%%
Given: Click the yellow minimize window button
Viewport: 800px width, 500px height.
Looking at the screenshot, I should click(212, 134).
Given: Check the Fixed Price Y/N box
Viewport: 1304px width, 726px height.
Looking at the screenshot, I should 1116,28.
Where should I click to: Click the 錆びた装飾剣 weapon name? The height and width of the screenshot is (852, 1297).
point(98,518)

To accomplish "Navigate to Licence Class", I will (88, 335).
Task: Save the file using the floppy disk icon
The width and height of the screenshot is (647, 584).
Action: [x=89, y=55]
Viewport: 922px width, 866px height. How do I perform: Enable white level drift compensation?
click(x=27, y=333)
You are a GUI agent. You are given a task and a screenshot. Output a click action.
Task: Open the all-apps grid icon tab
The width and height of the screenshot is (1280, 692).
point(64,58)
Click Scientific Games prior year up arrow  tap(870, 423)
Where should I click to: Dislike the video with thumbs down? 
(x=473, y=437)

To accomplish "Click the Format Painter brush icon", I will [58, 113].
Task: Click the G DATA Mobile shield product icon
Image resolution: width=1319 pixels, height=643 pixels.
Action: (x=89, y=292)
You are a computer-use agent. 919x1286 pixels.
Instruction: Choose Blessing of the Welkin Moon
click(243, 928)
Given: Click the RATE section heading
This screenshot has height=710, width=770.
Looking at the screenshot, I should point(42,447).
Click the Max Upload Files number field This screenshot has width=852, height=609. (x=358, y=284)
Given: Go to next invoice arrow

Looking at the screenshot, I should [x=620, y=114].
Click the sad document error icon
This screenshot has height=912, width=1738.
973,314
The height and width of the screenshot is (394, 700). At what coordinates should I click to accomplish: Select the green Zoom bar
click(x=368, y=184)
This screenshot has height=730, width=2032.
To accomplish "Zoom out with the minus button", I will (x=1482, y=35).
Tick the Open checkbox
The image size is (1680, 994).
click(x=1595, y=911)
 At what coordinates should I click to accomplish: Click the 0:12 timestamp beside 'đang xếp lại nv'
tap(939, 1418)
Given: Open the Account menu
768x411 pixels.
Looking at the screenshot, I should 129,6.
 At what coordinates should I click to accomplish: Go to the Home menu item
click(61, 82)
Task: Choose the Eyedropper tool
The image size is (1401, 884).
%%
-- Problem requirements --
Report how many lines in the listing above contain the word "coordinates", giving only the number.

-- Task answer --
3